I don't think it's an issue of "boring" so much as "untried" here on CH. I remember the question being discussed over on Knife Forums a while back & the answers were pretty much the same as Chem's response: each brand (& maybe models within brands?) responds differently to prolonged soaking. Some tolerate it fairly well, but others don't hold up. You might have luck searching for King soak results over there. Or maybe emailing King?
Otherwise, I think the general recommendation on KF was also "try it & see."
I have 1 Ohishi & 2 Suehiro stones, but my knives need sharpening so infrequently that I have no need to continually soak them. I drop them in water first, & then set up my other stuff, & if they need more time I can make an espresso. :-)
Yesterday I emailed my question to Chef Knives To Go and got this response:
As a general rule I discourage perma soaking stones. No stones improve by soaking them all the time and the amount of soaking you need to do on most stones is only 5-10 minutes so it's not a big deal.
That said, I seem to remember reading about some of my customers soaking the kings for long periods without any trouble.
Thanks for the information, bkling.
Like he said, as a general rule, it is not encouraged. He is correct that there is absolutely no improvement for storing in water. It is always about convenience, not performance. Mark, being a seller, has no reason to tell you to do something which can potentially hurt the stones -- no matter how small the chances may be. He will be reliable if he did.
For example, I as an individual may tell you that it is perfectly to sharpen a Henckels Zwilling knife down to 15 degree each side or lower, but a Henckels customer representative probably will not.
Basically, I agree with Chem. A lot of sellers and manufacturers will caution you not to soak stones just so they don't have to deal with returns - they err on the side of caution. I'd also take JBroida's word on how specific stones deal with longer term soaking. I've heard before that low and medium grit king stones can live underwater. As a general guideline, higher grit stones are more problematic. But it always depends on the stone in question. The only stone I've ever left in water for a few days was a cheap 240/1000 combo stone I got on amazon, and that was fine.
If you do decide you want to leave a stone in water, you can try this: soak it for an hour. If it's fine, soak it next time for a few hours. Still fine - soak it for a day. Still fine - soak for a few days. Still fine - you're probably good to go.
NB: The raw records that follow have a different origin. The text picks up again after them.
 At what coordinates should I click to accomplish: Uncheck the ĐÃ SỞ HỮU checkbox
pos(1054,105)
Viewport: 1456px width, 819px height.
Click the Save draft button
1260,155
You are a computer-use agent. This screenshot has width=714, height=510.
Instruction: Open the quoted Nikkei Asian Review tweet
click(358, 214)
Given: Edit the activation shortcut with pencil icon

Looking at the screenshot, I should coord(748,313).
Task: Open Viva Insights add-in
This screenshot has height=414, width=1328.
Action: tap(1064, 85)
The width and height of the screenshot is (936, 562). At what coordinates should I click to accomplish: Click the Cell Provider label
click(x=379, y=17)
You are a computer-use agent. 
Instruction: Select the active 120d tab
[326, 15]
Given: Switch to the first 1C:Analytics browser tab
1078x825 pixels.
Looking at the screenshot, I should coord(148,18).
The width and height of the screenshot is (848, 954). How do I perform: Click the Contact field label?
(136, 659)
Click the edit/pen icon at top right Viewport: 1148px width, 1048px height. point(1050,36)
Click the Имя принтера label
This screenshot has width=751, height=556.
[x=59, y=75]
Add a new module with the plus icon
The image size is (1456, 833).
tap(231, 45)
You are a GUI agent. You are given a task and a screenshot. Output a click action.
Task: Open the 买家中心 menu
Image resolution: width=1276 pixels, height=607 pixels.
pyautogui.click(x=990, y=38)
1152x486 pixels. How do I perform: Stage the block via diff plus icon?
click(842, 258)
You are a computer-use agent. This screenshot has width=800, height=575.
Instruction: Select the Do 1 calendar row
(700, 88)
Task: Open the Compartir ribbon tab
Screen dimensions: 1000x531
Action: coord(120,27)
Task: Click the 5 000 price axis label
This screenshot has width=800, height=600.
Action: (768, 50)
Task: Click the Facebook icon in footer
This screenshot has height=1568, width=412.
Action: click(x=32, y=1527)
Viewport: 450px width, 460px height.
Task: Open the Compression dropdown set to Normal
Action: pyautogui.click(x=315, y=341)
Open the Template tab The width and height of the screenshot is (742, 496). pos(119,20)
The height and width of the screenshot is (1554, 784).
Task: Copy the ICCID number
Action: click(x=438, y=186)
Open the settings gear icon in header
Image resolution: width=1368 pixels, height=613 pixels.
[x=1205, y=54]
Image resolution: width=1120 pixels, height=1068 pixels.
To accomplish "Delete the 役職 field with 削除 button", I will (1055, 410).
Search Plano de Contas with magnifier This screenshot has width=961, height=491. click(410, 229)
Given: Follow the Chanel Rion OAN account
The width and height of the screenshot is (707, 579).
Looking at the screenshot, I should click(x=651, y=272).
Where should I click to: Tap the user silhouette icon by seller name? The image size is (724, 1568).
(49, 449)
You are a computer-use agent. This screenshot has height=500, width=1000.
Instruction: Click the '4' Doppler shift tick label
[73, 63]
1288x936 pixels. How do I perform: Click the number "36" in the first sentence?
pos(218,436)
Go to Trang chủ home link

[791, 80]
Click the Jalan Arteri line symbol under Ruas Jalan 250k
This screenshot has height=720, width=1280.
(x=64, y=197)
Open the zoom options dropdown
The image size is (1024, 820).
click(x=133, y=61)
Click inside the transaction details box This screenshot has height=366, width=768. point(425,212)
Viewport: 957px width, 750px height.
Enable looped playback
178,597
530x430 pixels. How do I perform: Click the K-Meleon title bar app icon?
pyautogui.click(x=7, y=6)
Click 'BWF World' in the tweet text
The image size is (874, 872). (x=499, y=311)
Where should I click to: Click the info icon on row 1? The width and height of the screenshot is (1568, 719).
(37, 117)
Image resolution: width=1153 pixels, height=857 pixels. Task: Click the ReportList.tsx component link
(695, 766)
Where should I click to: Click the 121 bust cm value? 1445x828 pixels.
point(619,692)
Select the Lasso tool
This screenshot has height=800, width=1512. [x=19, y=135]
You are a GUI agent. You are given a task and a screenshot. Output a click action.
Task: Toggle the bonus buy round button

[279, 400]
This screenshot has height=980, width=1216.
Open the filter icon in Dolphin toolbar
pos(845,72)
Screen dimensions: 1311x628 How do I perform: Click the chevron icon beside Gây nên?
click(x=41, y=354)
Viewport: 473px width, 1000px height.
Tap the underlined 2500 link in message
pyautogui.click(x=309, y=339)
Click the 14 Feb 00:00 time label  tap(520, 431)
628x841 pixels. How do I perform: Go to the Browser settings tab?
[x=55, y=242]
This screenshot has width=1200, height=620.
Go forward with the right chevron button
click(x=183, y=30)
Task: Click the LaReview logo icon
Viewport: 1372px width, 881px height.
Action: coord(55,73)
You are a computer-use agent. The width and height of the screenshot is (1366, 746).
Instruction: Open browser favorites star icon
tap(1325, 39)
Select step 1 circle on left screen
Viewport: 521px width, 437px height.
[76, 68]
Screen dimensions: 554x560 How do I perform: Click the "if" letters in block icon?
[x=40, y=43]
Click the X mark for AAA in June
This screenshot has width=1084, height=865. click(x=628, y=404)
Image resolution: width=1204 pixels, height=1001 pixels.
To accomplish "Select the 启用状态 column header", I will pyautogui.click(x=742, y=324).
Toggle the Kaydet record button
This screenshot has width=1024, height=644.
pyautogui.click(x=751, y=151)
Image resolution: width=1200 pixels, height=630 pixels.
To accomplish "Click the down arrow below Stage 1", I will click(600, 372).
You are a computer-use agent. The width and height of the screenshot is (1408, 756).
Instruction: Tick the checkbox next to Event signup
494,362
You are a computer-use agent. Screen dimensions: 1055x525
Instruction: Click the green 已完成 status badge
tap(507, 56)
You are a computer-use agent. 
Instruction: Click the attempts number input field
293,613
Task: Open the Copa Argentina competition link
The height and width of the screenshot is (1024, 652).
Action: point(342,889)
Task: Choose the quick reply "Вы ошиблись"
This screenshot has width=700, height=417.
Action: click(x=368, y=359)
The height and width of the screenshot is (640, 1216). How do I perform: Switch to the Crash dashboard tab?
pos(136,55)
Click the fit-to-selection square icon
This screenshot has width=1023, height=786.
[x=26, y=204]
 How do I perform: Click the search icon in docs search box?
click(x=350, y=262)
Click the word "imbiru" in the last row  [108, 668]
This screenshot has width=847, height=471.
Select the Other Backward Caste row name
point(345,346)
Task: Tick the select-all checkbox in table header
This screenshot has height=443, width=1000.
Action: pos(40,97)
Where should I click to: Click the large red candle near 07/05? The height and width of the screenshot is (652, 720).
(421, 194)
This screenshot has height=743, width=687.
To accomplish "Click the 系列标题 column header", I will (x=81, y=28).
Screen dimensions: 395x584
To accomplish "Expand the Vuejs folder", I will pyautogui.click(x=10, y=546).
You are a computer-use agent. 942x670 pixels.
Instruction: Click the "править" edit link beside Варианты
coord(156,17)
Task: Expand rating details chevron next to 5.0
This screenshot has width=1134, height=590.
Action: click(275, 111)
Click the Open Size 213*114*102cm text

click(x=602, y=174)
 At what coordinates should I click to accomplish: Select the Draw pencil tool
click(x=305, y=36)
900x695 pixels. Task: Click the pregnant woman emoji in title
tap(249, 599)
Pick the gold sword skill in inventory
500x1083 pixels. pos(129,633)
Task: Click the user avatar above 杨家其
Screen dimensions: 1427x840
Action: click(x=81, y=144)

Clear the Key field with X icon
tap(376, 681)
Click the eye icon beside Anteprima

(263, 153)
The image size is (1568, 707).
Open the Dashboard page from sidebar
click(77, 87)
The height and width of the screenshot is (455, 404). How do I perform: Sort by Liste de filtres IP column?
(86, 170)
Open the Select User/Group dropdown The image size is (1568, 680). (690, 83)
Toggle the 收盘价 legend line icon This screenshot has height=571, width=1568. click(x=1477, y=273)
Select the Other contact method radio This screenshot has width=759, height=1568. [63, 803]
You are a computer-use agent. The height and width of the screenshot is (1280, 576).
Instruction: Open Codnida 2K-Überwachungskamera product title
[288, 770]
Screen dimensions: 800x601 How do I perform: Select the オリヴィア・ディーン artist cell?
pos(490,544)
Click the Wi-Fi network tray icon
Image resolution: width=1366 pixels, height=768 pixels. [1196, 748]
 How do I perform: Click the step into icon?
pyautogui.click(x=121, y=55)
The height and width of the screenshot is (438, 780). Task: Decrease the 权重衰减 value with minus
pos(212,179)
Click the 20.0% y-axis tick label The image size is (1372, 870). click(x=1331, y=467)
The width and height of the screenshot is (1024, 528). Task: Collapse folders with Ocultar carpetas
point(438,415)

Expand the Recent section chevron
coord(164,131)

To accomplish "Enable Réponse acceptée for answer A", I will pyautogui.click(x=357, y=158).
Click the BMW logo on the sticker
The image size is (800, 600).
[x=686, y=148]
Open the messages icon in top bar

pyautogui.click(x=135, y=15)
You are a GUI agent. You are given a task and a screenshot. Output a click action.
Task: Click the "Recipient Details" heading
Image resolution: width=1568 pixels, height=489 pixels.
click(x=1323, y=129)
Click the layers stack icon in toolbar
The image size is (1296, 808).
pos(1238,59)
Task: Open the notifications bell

One last consideration - I've heard there is some potential for mold or fungus when storing underwater. I've also heard stories of people adding just a few drops of bleach to their water to prevent this. But it's not something I've tried.
I've left a King 6000 for days and while it didn't hurt it, it didn't seem to work as well.
I have some Gesshin stones from Jon and follow his instructions. He tells you which can and cannot be kept in water.
If you have been to Jon's shop or look close in his videos you will see stones in the Cambro container he uses as a stone pond.
Gentlemen, and Ladies:
I have left all my King stones constantly soaking for the last 25 years.
The thicker stones (8000, 1200, 800) have survived quite well.
They sit in a water sealed, partitioned box, baltic birch ply (waterproofed with epoxy resin).
The stones are kept there: ---separated---soaked---ready---.
if a lid is used, no need to chlorinate the water. The lid keeps out light, and reduces evaporation.
Long term water immersion is incompatible with the magnesium bond found in some high-end stones. Other stones with a resin bond (like my Kings) are OK.
I also do this with Bester ceramics.
I made a post on a different forum on this a while back... here's a quote...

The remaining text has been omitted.